I don't usually read obituaries but a recent one in the New York Times caught my eye. It was for Sidney Zion, a prosecutor, lawyer and writer who became known because of the death of another. His daughter, Libby Zion, died in 1984 in what became a celebrated case in the medical world. Though it happened 25 years ago, the case remains relevant to the training of medical professionals today.
Zion, you may recall, was the young woman admitted to a New York Hospital who died eight hours later after being treated by a tired intern. Her parents, Sidney and Elsa Zion, filed a suit alleging gross negligence. They also lobbied for more supervision and workload restrictions on interns and residents. A grand jury - and the hospital itself - acknowledged that human error may have contributed to Libby Zion's death.
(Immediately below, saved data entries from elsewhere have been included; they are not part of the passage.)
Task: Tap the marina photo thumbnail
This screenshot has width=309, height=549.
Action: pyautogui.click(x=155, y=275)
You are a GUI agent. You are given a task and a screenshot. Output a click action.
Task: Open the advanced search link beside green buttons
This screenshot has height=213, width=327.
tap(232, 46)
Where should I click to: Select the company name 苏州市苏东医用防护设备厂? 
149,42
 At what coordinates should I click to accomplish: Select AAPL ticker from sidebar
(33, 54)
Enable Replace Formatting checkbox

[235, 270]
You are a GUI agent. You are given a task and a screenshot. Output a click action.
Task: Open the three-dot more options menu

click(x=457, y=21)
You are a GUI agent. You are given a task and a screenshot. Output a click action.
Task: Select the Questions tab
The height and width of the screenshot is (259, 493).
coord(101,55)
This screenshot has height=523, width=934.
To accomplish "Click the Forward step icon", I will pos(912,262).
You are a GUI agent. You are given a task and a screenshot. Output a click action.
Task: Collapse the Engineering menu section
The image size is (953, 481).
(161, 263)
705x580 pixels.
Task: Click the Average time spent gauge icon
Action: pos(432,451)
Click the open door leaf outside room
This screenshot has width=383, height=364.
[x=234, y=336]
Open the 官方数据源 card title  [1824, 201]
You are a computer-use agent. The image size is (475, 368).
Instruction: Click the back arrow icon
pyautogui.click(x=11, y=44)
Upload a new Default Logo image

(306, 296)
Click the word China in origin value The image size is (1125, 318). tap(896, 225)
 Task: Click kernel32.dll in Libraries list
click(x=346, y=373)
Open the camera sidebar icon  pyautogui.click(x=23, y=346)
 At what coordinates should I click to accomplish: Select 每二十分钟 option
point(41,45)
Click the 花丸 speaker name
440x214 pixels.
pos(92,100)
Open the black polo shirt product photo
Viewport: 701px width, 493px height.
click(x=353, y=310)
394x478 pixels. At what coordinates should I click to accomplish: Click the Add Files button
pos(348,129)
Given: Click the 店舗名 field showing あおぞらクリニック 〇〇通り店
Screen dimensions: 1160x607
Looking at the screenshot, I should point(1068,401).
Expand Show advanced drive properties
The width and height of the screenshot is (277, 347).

The case led to a series of changes in the rules governing work hours for interns and residents. The accrediting agency for medical schools in 2003 mandated that these trainees can't work more than 80 hours a week or 24 hours at a stretch. The rules remain controversial to this day. Though it's unfair - and possibly dangerous - to a patient to have them treated by a sleep-deprived intern, I think that there are tradeoffs. The intern who has admitted a patient may be forced to leave the patient's bedside when the intern's shift is up. I believe that this can be a hard thing for a conscientious new physician to do. Not only that, I have heard interns worry that some vital piece of information may be lost when they hand the patient off to another. So errors can occur in that process as well. I know interns - and the programs that train them - still struggle to find this balance today.